Il processo di vendita della Roma si tinge di giallo, assumendo sempre più i tratti del legal-thriller. La voce ha iniziato a circolare dalla nottata di ieri, prima della conferma ufficiale, arrivata direttamente da Abu Dhabi: Aabar non ha formulato nessuna offerta per l’acquisto della Roma. A smentire quanto era trapelato (da fonti più che accreditate) nelle ultime ore, è Mohamed Al-Husseiny, Chief Executive Officer del fondo azionista al 4,99 per cento di Unicredit. “Sono in grado di confermare che i recenti colloqui e speculazioni su Aabar interessato di acquistare l’AS Roma sono infondate: Aabar non ha presentato un’offerta di acquisto per la Roma e non intende farlo in futuro”. Un terremoto. Linee incandescenti sull’asse Roma-Milano, dove uffici legali e finanziari sono sollecitati sulla vicenda fin dalla prima mattinata. Lo studio legale DLA Piper conferma l’offerta – economicamente concreta ma non strutturata, sembra – della Claraz SA (di cui è advisor). Una società “veicolo” che dal Lussemburgo fa riferimento a vari fondi di investimento. Considerata la smentita di Aabar, si deve escludere che il fondo di stato di Abu Dhabi sia tra questi. Resta da capire chi ci sia dietro (e si inizierà a farlo da domani nella riunione tra Rothschild, Unicredit e Roma 2000).
LA FUGA DI SOROS – Per ora, resta la preoccupante somiglianza, almeno per la provenienza dei soggetti in corsa, con un’altra storia: primavera 2008, il magnate americano Soros e la famiglia Sensi a un passo dalla firma su un accordo che avrebbe vestito di stelle e strisce la Roma in cambio di 283 milioni. Prima che una misteriosa mail annunciasse il rilancio di un fantomatico emiro arabo pronto a versare 300 milioni. Mossa che indispettì gli statunitensi facendo saltare il banco in favore della permanenza sulla poltrona di Trigoria della famiglia Sensi. Una mossa pagata però a carta prezzo dalla Roma e dalle sorelle Sensi: da quel giorno per Italpetroli è cominciata una lunga stagione di probemi, culminata con la vendita forzata a Unicredit per l’incapacità di pagare i debiti accumulati.
AFFARI E POLITICA – Ma chi ha avuto interesse a far credere che Aabar fosse sceso in campo per la Roma?
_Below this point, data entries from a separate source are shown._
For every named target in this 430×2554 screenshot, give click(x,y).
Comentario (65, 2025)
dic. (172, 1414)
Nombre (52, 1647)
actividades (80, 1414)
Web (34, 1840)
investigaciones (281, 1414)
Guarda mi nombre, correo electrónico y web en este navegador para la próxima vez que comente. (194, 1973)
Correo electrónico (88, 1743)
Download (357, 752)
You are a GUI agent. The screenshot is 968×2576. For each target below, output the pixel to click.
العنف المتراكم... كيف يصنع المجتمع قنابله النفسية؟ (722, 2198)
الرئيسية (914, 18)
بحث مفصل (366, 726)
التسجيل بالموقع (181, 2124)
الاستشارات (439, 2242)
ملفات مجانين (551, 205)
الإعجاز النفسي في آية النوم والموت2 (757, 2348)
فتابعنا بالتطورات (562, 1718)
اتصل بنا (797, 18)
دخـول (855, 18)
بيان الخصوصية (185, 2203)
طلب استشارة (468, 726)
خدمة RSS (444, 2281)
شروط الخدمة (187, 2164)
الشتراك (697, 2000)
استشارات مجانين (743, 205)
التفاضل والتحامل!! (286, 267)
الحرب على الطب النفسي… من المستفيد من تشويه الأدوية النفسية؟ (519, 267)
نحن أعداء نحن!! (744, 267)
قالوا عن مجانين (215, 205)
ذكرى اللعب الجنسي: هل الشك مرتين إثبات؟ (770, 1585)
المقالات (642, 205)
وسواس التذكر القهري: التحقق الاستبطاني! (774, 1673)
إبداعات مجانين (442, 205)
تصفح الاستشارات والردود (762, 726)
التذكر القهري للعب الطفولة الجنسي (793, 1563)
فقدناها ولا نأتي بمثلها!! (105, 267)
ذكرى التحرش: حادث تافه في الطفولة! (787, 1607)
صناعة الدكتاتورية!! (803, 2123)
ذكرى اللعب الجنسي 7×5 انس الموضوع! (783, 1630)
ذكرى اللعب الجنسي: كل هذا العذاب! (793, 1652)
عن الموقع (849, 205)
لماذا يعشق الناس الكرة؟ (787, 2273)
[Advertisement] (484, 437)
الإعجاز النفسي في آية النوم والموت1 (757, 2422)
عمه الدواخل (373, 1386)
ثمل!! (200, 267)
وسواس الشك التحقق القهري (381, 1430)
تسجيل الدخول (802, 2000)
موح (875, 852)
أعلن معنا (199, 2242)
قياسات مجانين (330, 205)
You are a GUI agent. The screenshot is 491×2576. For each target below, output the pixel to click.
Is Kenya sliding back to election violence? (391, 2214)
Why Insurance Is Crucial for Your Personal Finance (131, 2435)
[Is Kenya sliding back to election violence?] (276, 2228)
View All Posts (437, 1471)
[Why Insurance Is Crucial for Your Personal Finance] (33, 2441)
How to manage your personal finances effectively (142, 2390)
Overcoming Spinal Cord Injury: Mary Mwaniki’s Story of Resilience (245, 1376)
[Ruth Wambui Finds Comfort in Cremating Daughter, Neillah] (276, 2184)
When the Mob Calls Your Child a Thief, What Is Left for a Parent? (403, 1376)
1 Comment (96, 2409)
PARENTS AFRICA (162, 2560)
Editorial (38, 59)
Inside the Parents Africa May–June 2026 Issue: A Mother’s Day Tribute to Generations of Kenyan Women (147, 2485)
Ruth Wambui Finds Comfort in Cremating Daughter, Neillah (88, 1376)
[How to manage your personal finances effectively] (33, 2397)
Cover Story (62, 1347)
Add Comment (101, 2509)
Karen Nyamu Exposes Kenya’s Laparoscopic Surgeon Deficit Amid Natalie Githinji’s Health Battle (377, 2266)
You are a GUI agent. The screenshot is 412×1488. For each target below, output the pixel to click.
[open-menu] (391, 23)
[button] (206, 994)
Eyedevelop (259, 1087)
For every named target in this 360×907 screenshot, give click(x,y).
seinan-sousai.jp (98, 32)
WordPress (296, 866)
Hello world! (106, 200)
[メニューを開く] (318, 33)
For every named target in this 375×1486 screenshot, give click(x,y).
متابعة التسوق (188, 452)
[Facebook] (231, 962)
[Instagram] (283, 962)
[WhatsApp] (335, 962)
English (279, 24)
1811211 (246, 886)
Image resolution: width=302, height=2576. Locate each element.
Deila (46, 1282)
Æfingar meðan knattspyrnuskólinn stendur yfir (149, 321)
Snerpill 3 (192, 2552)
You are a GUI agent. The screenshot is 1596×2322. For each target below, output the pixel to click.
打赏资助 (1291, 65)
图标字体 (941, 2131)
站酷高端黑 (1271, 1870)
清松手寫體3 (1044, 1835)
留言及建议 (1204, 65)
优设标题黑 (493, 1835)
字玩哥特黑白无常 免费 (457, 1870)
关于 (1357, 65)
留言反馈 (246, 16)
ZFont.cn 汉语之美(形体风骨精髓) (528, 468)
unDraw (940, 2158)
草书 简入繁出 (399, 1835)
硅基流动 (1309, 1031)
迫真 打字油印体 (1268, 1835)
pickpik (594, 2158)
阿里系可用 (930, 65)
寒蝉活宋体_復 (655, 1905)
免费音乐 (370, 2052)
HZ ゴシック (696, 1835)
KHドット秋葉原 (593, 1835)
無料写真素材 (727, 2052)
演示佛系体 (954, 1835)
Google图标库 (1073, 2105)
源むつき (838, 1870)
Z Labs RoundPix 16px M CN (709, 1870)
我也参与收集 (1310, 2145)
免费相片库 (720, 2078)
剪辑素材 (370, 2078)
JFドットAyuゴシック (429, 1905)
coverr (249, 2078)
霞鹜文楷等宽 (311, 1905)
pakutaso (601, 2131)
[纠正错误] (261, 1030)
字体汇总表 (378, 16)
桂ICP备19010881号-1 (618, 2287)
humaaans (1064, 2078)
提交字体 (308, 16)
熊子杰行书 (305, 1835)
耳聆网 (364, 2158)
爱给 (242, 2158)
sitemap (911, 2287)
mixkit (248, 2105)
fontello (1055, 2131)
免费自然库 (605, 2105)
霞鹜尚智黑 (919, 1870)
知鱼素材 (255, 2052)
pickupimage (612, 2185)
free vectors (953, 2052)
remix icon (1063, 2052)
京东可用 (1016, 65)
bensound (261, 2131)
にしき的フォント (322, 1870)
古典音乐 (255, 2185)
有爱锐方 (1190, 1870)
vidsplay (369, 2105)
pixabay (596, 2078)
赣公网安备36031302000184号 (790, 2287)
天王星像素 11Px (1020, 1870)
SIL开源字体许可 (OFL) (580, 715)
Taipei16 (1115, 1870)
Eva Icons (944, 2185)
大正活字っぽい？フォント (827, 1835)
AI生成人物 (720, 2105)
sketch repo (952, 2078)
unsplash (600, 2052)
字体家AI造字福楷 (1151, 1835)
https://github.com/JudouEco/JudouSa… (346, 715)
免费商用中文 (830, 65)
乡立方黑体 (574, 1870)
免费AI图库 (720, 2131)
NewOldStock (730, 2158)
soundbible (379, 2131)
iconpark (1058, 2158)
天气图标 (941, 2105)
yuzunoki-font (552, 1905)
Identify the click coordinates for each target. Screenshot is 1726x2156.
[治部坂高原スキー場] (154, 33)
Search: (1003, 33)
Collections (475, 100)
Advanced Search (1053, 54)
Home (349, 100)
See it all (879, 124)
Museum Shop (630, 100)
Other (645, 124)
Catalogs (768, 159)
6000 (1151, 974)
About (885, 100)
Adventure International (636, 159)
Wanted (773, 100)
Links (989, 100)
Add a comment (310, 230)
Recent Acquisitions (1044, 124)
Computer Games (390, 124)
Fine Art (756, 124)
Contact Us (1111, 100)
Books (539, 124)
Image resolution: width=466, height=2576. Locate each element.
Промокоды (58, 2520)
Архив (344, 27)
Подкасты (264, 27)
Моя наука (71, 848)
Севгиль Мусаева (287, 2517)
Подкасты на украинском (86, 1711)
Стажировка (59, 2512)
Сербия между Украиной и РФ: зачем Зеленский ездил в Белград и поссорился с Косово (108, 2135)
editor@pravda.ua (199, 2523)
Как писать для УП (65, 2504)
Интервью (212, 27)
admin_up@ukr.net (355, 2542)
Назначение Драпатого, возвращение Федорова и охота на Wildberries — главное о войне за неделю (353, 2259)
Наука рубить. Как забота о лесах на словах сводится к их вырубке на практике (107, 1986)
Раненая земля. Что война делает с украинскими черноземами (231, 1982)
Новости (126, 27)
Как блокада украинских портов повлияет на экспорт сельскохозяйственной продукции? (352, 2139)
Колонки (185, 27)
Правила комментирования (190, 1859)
Oggi come ieri, l’inserimento arabo ha rimescolato le carte: un’asta al rilancio, infatti, avrebbe potuto spingere il gruppo americano di Di Benedetto, che la scorsa settimana ha discusso con Unicredit a New York i termini di un accordo di massima, a ritirare l’offerta lasciando in corsa il solo Antonio Angelucci imprenditore nella sanità, editore del “Riformista” e di “Libero” e deputato del Pdl. Un nome, poco amato (eufemismo) dai tifosi, ma molto gradito all’establishment e alla politica romana. Ambienti che non vorrebbero restare fuori dalla gestione del problema Roma: c’è una campagna elettorale alle porte e la vetrina calcio in Italia ha sempre pagato. Il gruppo Angelucci in questa fase cruciale della trattativa sa di poter contare sull’appoggio politico che può contrapporre alla proposta americana certamente più ricca e imprenditorialmente più valida: se Di Benedetto e soci si fossero “spaventati” dall’arrivo dei fantomatici arabi non sarebbe certo dispiaciuto al “re delle cliniche”.
DOMANI LA RISPOSTA – A questo punto, una risposta definitiva è attesa domani dalla prima riunione tra Rothaschild, Unicredit e il cda di Roma 2000 di cui fa parte anche Rosella Sensi. Nel corso della riunione si dovrà iniziare a valutare le offerte e a rispondere a chi – forse anche la Consob – chiederà ufficialmente chi ci sia dietro l’offerta Claraz. Ma anche sul perché del nome di Aabar. Il giallo continua.